- _PASSAGE FOR REVIEW_
# install.packages("rtweet")
library(tidyverse)
library(rtweet)
library(xml2)
library(memoise)
options(width=120)
knitr::opts_chunk$set( warning = FALSE, message = FALSE)
A quick markdown file to search London gang slang on Twitter.
Rationale: The idea is to see whether these gang slang words produce sensible results from a simple twitter search in terms of references to crime and violent gang culture.
Involves:
Sources: Gang slang terms used in this document are taken from.
End Result:
A list of London gang slang terms (from shinobilifeonline.com) and comments whether tweets containing these terms refer to crime and gang activity https://github.com/sefabey/fear_of_crime_paper/blob/master/data/slangs_from_shinobi.csv
A list of London ‘Road’ slang terms (from Ebony Reid’s PhD thesis) and comments whether tweets containing these terms refer to crime and gang activity https://github.com/sefabey/fear_of_crime_paper/blob/master/data/ereid_glossary.csv
General Comments
Among inspected terms, very few terms would be useful for identifying tweets mentioning crime or criminal activity. See the above csv files.

- _STORED DATA_
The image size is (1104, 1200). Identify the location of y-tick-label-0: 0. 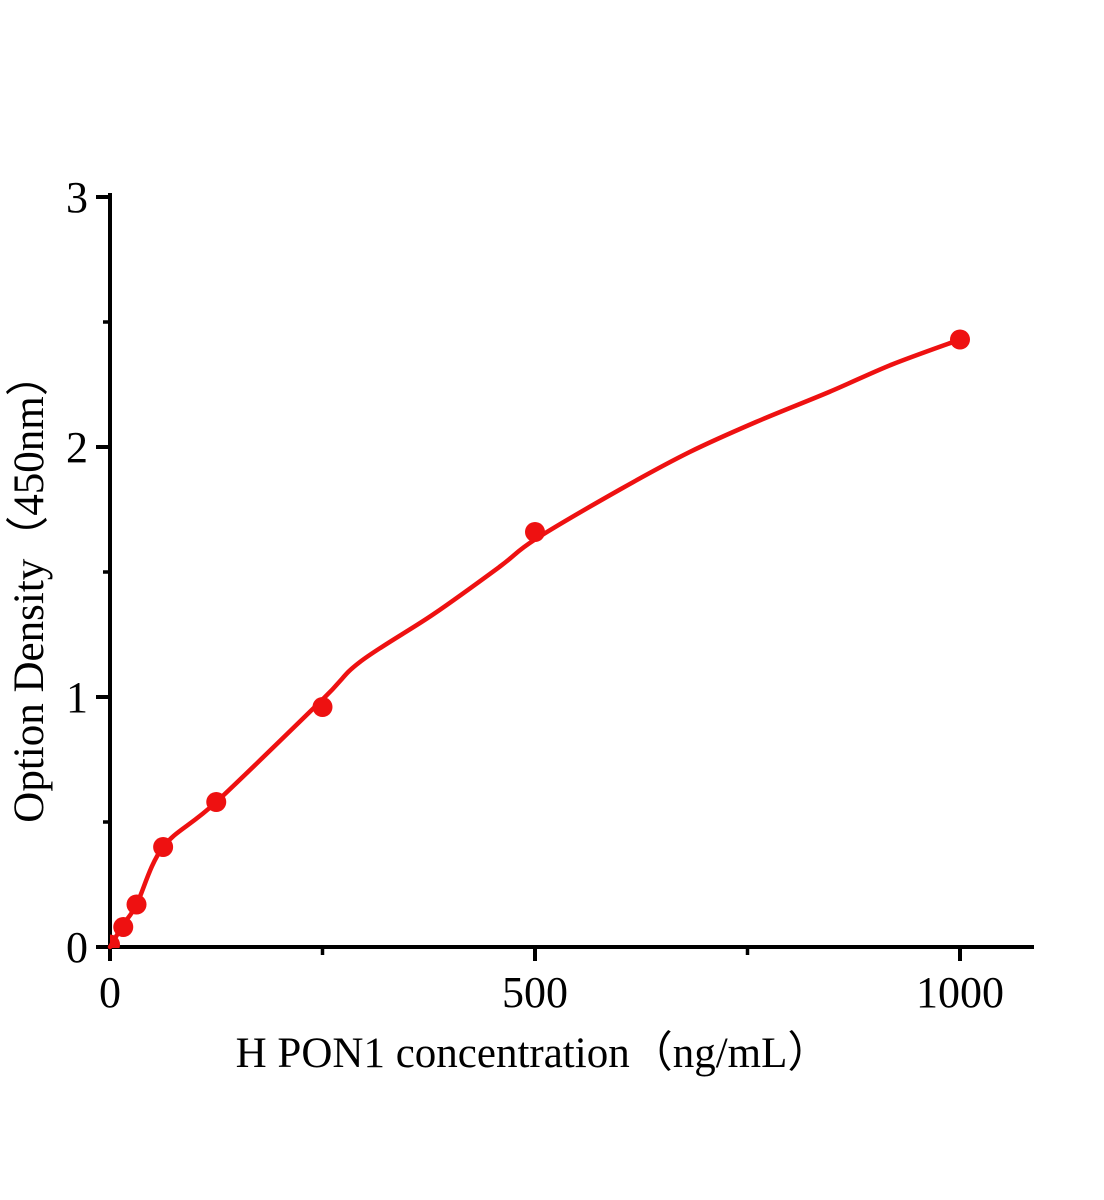
(77, 948).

- _TASK INSTRUCTIONS_
- A) In the slang search notes, where did the list of London 'Road' slang terms come from?
- B) Quote the slang search notes between "knitr::opts_chunk$set( warning = FALSE, message" and "are taken from.", inclusive.

- _SOLVED PROBLEMS_
- A) Ebony Reid's PhD thesis.

- B)
knitr::opts_chunk$set( warning = FALSE, message = FALSE)
A quick markdown file to search London gang slang on Twitter.
Rationale: The idea is to see whether these gang slang words produce sensible results from a simple twitter search in terms of references to crime and violent gang culture.
Involves:
Sources: Gang slang terms used in this document are taken from.